== Segment start ==

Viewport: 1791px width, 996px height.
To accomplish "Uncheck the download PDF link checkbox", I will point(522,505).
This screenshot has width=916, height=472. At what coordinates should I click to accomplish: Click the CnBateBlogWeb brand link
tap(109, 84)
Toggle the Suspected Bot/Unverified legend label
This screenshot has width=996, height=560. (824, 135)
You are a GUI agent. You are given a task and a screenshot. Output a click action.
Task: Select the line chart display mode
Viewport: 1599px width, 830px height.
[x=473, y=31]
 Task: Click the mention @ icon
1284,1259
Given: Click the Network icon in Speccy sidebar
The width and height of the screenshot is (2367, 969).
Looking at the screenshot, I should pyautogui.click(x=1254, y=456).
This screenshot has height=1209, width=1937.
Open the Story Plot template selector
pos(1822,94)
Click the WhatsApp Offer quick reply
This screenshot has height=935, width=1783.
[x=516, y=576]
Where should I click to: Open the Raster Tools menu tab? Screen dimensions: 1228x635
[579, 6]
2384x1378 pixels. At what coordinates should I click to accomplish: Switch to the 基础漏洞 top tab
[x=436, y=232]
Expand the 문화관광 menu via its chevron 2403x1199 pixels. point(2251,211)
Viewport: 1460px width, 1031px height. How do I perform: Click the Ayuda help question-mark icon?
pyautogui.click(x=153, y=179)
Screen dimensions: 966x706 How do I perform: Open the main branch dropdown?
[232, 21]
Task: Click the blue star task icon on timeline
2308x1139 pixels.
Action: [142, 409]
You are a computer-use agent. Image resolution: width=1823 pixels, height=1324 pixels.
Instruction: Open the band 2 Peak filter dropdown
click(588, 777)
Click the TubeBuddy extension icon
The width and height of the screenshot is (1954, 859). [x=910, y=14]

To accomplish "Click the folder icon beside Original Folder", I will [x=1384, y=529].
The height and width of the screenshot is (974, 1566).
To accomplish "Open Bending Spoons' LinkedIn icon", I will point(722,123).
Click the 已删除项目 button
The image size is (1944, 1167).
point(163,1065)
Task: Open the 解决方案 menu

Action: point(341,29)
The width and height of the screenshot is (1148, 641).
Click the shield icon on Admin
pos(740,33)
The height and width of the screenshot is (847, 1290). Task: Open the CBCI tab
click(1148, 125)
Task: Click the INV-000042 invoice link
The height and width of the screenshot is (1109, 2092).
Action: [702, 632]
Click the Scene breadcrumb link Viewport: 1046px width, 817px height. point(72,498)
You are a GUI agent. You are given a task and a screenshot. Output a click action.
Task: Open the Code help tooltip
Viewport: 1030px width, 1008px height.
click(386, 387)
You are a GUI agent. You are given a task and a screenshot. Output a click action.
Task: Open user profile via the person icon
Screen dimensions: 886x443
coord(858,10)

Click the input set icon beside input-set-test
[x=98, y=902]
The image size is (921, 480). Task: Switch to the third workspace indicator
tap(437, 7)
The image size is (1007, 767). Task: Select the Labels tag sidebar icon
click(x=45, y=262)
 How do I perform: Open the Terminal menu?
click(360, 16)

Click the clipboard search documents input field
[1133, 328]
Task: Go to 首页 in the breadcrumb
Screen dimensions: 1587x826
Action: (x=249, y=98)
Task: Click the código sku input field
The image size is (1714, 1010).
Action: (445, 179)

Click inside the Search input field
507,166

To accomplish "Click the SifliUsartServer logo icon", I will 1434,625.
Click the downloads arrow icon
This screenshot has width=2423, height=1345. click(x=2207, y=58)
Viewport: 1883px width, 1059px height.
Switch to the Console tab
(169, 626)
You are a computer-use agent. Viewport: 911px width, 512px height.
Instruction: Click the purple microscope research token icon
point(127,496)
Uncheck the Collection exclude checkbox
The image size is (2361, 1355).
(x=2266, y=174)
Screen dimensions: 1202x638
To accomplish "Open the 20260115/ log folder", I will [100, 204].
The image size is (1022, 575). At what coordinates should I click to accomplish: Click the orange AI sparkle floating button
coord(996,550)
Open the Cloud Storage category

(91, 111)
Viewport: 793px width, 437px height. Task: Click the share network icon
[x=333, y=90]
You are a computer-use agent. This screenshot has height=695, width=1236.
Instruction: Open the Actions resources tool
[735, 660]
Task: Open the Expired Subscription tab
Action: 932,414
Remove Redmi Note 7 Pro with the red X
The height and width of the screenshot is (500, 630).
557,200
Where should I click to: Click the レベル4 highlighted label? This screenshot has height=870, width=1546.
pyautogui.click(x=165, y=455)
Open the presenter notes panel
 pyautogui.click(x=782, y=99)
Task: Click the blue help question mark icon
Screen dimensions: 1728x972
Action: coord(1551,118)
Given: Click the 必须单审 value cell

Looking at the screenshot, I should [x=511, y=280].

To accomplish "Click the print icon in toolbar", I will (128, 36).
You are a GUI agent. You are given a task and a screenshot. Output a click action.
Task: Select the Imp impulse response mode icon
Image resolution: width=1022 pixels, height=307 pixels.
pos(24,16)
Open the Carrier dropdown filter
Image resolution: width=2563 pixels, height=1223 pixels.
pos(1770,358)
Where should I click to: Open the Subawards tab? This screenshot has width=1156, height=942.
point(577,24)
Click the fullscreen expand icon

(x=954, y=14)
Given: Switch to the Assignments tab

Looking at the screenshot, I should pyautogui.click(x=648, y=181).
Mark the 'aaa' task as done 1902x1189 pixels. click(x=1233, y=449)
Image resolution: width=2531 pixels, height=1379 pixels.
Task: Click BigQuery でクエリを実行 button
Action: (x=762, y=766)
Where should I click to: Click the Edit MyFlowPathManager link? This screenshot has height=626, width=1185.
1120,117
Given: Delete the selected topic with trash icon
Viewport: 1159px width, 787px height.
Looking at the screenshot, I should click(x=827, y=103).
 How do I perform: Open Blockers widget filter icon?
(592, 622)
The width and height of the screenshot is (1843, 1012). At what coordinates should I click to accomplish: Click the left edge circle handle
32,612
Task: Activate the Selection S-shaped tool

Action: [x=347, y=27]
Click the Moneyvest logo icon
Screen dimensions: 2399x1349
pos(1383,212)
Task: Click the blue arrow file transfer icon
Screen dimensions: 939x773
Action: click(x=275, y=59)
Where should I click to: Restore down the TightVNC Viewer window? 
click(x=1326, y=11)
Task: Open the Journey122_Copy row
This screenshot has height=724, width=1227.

== Segment end ==

Exercise directions
The entries above are to be restated word for word.

Answer section
Viewport: 1791px width, 996px height.
To accomplish "Uncheck the download PDF link checkbox", I will point(522,505).
This screenshot has width=916, height=472. At what coordinates should I click to accomplish: Click the CnBateBlogWeb brand link
tap(109, 84)
Toggle the Suspected Bot/Unverified legend label
This screenshot has width=996, height=560. (824, 135)
You are a GUI agent. You are given a task and a screenshot. Output a click action.
Task: Select the line chart display mode
Viewport: 1599px width, 830px height.
[x=473, y=31]
 Task: Click the mention @ icon
1284,1259
Given: Click the Network icon in Speccy sidebar
The width and height of the screenshot is (2367, 969).
Looking at the screenshot, I should pyautogui.click(x=1254, y=456).
This screenshot has height=1209, width=1937.
Open the Story Plot template selector
pos(1822,94)
Click the WhatsApp Offer quick reply
This screenshot has height=935, width=1783.
[x=516, y=576]
Where should I click to: Open the Raster Tools menu tab? Screen dimensions: 1228x635
[579, 6]
2384x1378 pixels. At what coordinates should I click to accomplish: Switch to the 基础漏洞 top tab
[x=436, y=232]
Expand the 문화관광 menu via its chevron 2403x1199 pixels. point(2251,211)
Viewport: 1460px width, 1031px height. How do I perform: Click the Ayuda help question-mark icon?
pyautogui.click(x=153, y=179)
Screen dimensions: 966x706 How do I perform: Open the main branch dropdown?
[232, 21]
Task: Click the blue star task icon on timeline
2308x1139 pixels.
Action: [142, 409]
You are a computer-use agent. Image resolution: width=1823 pixels, height=1324 pixels.
Instruction: Open the band 2 Peak filter dropdown
click(588, 777)
Click the TubeBuddy extension icon
The width and height of the screenshot is (1954, 859). [x=910, y=14]

To accomplish "Click the folder icon beside Original Folder", I will [x=1384, y=529].
The height and width of the screenshot is (974, 1566).
To accomplish "Open Bending Spoons' LinkedIn icon", I will point(722,123).
Click the 已删除项目 button
The image size is (1944, 1167).
point(163,1065)
Task: Open the 解决方案 menu

Action: point(341,29)
The width and height of the screenshot is (1148, 641).
Click the shield icon on Admin
pos(740,33)
The height and width of the screenshot is (847, 1290). Task: Open the CBCI tab
click(1148, 125)
Task: Click the INV-000042 invoice link
The height and width of the screenshot is (1109, 2092).
Action: [702, 632]
Click the Scene breadcrumb link Viewport: 1046px width, 817px height. point(72,498)
You are a GUI agent. You are given a task and a screenshot. Output a click action.
Task: Open the Code help tooltip
Viewport: 1030px width, 1008px height.
click(386, 387)
You are a GUI agent. You are given a task and a screenshot. Output a click action.
Task: Open user profile via the person icon
Screen dimensions: 886x443
coord(858,10)

Click the input set icon beside input-set-test
[x=98, y=902]
The image size is (921, 480). Task: Switch to the third workspace indicator
tap(437, 7)
The image size is (1007, 767). Task: Select the Labels tag sidebar icon
click(x=45, y=262)
 How do I perform: Open the Terminal menu?
click(360, 16)

Click the clipboard search documents input field
[1133, 328]
Task: Go to 首页 in the breadcrumb
Screen dimensions: 1587x826
Action: (x=249, y=98)
Task: Click the código sku input field
The image size is (1714, 1010).
Action: (445, 179)

Click inside the Search input field
507,166

To accomplish "Click the SifliUsartServer logo icon", I will 1434,625.
Click the downloads arrow icon
This screenshot has width=2423, height=1345. click(x=2207, y=58)
Viewport: 1883px width, 1059px height.
Switch to the Console tab
(169, 626)
You are a computer-use agent. Viewport: 911px width, 512px height.
Instruction: Click the purple microscope research token icon
point(127,496)
Uncheck the Collection exclude checkbox
The image size is (2361, 1355).
(x=2266, y=174)
Screen dimensions: 1202x638
To accomplish "Open the 20260115/ log folder", I will [100, 204].
The image size is (1022, 575). At what coordinates should I click to accomplish: Click the orange AI sparkle floating button
coord(996,550)
Open the Cloud Storage category

(91, 111)
Viewport: 793px width, 437px height. Task: Click the share network icon
[x=333, y=90]
You are a computer-use agent. This screenshot has height=695, width=1236.
Instruction: Open the Actions resources tool
[735, 660]
Task: Open the Expired Subscription tab
Action: 932,414
Remove Redmi Note 7 Pro with the red X
The height and width of the screenshot is (500, 630).
557,200
Where should I click to: Click the レベル4 highlighted label? This screenshot has height=870, width=1546.
pyautogui.click(x=165, y=455)
Open the presenter notes panel
 pyautogui.click(x=782, y=99)
Task: Click the blue help question mark icon
Screen dimensions: 1728x972
Action: coord(1551,118)
Given: Click the 必须单审 value cell

Looking at the screenshot, I should [x=511, y=280].

To accomplish "Click the print icon in toolbar", I will (128, 36).
You are a GUI agent. You are given a task and a screenshot. Output a click action.
Task: Select the Imp impulse response mode icon
Image resolution: width=1022 pixels, height=307 pixels.
pos(24,16)
Open the Carrier dropdown filter
Image resolution: width=2563 pixels, height=1223 pixels.
pos(1770,358)
Where should I click to: Open the Subawards tab? This screenshot has width=1156, height=942.
point(577,24)
Click the fullscreen expand icon

(x=954, y=14)
Given: Switch to the Assignments tab

Looking at the screenshot, I should pyautogui.click(x=648, y=181).
Mark the 'aaa' task as done 1902x1189 pixels. click(x=1233, y=449)
Image resolution: width=2531 pixels, height=1379 pixels.
Task: Click BigQuery でクエリを実行 button
Action: (x=762, y=766)
Where should I click to: Click the Edit MyFlowPathManager link? This screenshot has height=626, width=1185.
1120,117
Given: Delete the selected topic with trash icon
Viewport: 1159px width, 787px height.
Looking at the screenshot, I should click(x=827, y=103).
 How do I perform: Open Blockers widget filter icon?
(592, 622)
The width and height of the screenshot is (1843, 1012). At what coordinates should I click to accomplish: Click the left edge circle handle
32,612
Task: Activate the Selection S-shaped tool

Action: [x=347, y=27]
Click the Moneyvest logo icon
Screen dimensions: 2399x1349
pos(1383,212)
Task: Click the blue arrow file transfer icon
Screen dimensions: 939x773
Action: click(x=275, y=59)
Where should I click to: Restore down the TightVNC Viewer window? 
click(x=1326, y=11)
Task: Open the Journey122_Copy row
This screenshot has height=724, width=1227.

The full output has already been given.